Morte Macaluso, Lo Curto (UDC): Politica italiana orfana di un uomo politico che possedeva la vera grandezza

“Con Emanuele Macaluso scompare il paradigma del politico che nutre la propria passione con lo studio e con l’approfondimento. Rimarrà un esempio per chi pensa, e sbaglia, che la politica sia un’arte facile da imparare, e da questa convinzione superficiale ed arrogante poi determina solo danni e arretramenti culturali e ideali. La politica italiana, oggi, è orfana di uomini come Macaluso che seppe guardare negli occhi i giganti della politica italiana con la fierezza e l’orgoglio della dignità di grande siciliano.
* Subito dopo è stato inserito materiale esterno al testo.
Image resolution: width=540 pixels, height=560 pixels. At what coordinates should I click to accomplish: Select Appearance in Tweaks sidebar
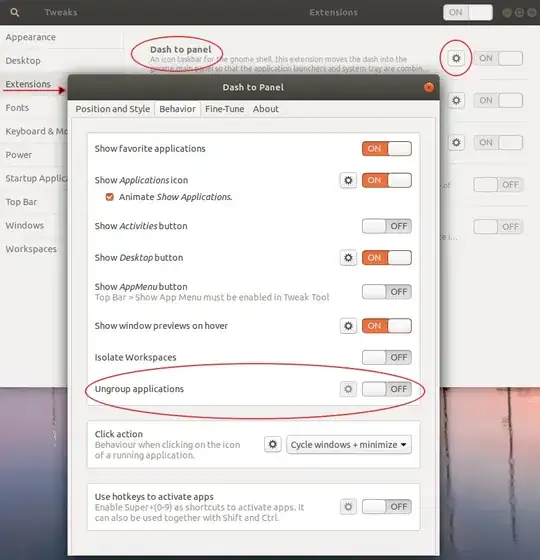tap(31, 37)
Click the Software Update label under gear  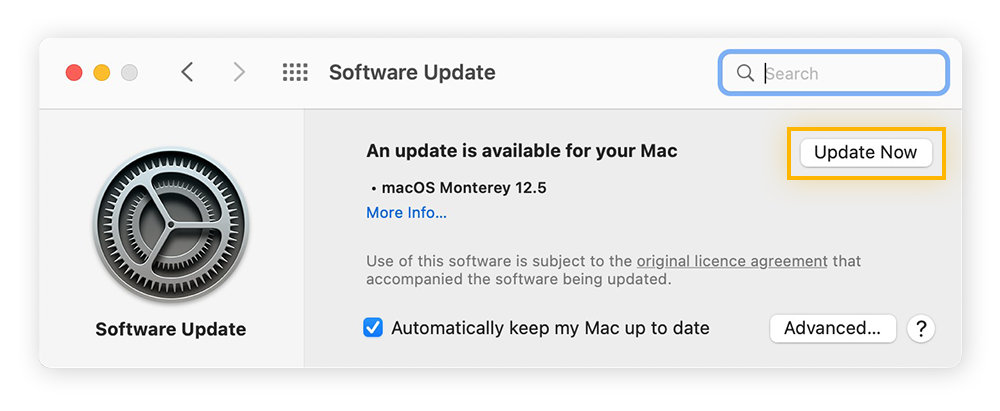tap(170, 329)
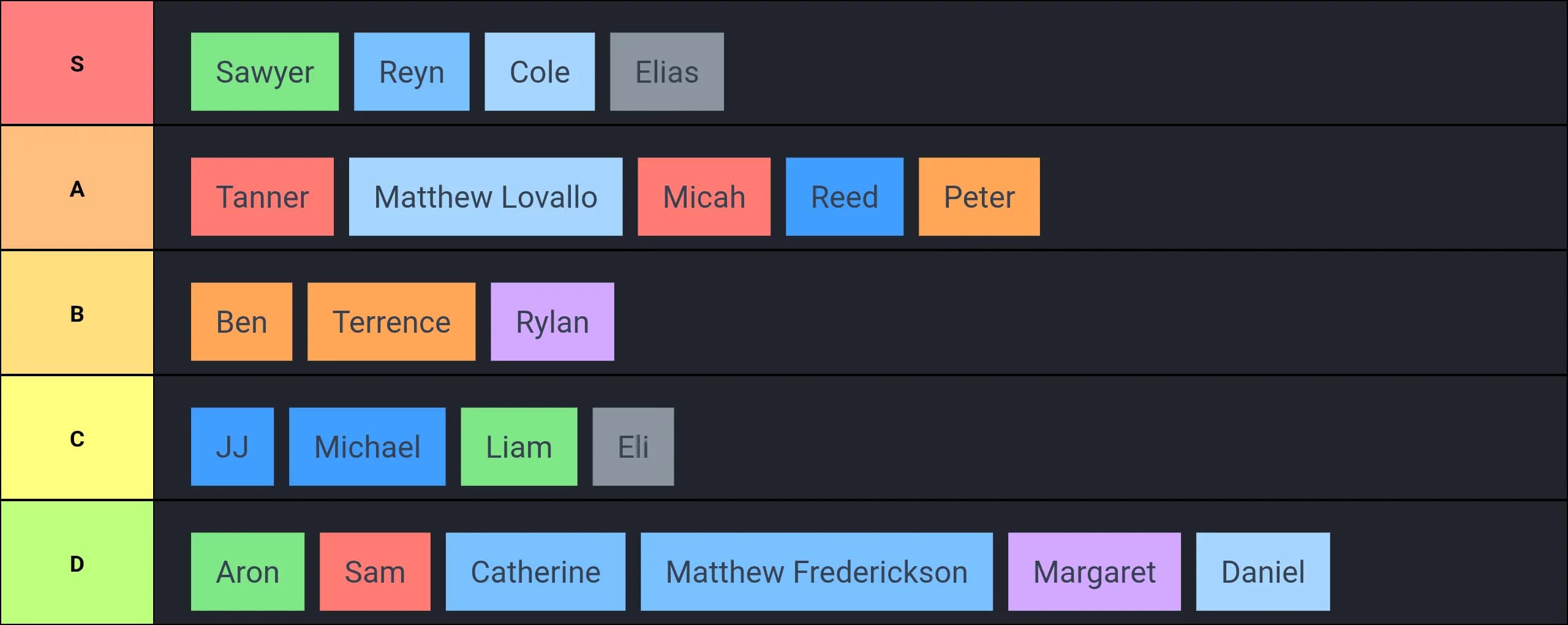Image resolution: width=1568 pixels, height=625 pixels.
Task: Click the green D tier label
Action: pyautogui.click(x=77, y=563)
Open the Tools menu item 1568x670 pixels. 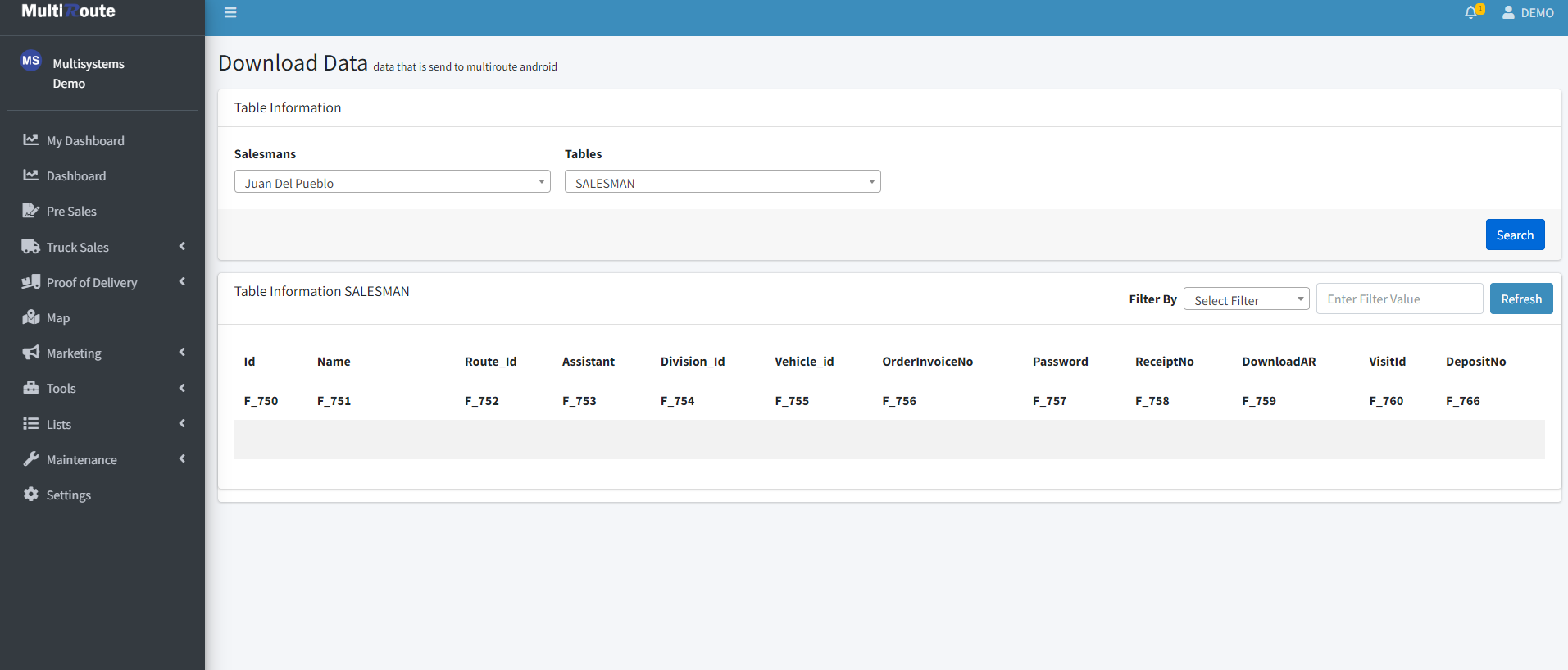click(x=61, y=389)
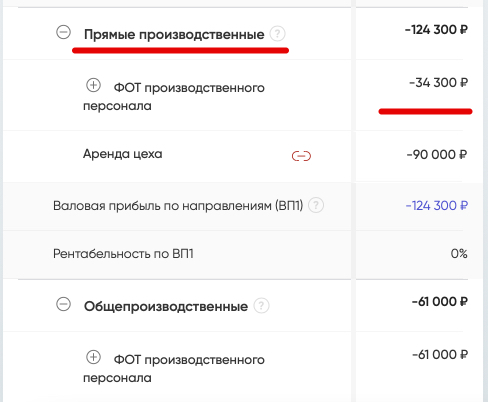Click the 0% profitability value
Viewport: 488px width, 402px height.
(x=459, y=254)
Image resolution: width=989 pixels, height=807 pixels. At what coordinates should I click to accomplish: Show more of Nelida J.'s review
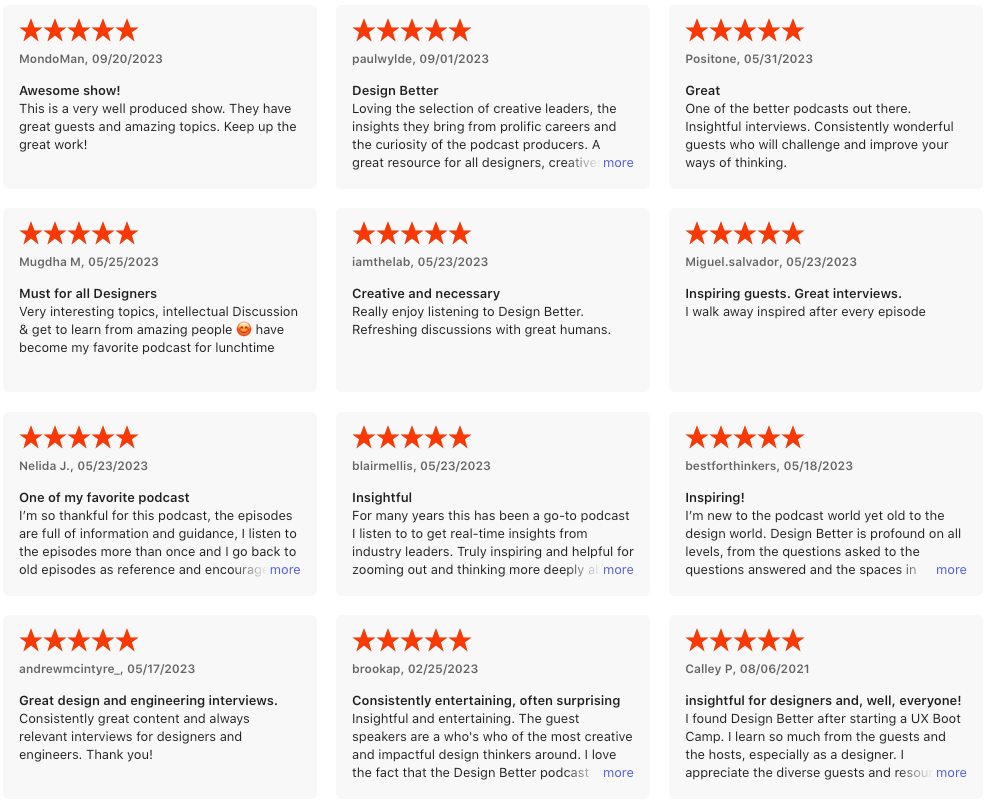[x=285, y=570]
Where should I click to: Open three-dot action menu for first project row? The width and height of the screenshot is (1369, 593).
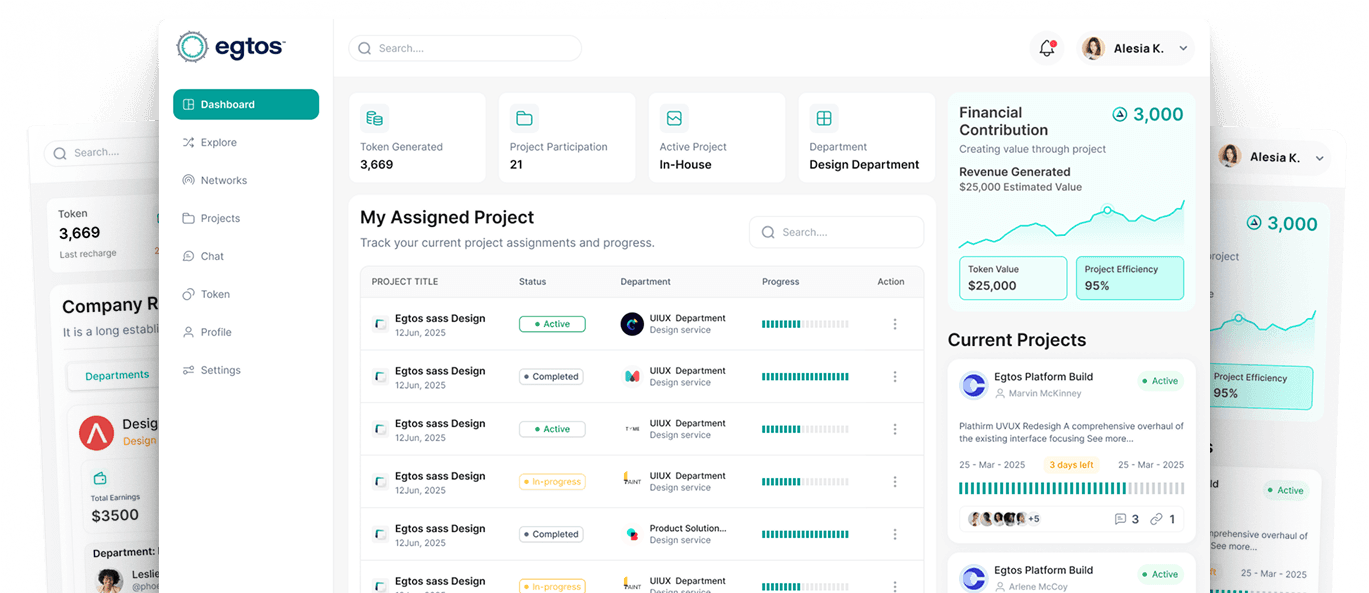895,324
Egli, con la sua vita e il suo impegno, ha saputo marcare la differenza tra chi come lui possedeva la vera grandezza e chi, invece, passerà alla storia come un lillipuziano. Mancheranno i suoi scritti, i suoi pensieri, le sue critiche graffianti. L’eredità morale di Emanuele Macaluso rappresenterà per sempre un esempio ed un riferimento imprescindibile per la politica che oggi più che mai ha bisogno di recuperare senso, direzione, tensione morale e autentico impegno civile. Emanuele Macaluso da comunista cerco di instillare il garantismo quando, negli anni più recenti, la sinistra imboccò la strada senza uscita del giustizialismo. Un rivoluzionario della coscienza che seppe dialogare con mondi diversi senza pentimenti. La stagione di Milazzo in Sicilia ebbe il suo imprinting. Amico di Pio La Torre e di Enrico Berlinguer e riformista nel Pci con Giorgio Napolitano. Con orgoglio rivendicava l’appartenenza ad una generazione che ha creduto seriamente nell’impegno collettivo per dare opportunità ai più deboli, ed allo stesso tempo mal sopportava il progressivo distanziamento della politica dai valori democratici importati dalla stagione dei partiti per approdare ad una fase, come quella attuale, in cui prevale l’individualismo corroborato dalla spettacolarizzazione mediatica dell’impegno pubblico”. Lo afferma Eleonora Lo Curto, capogruppo Udc all’Assemblea regionale siciliana.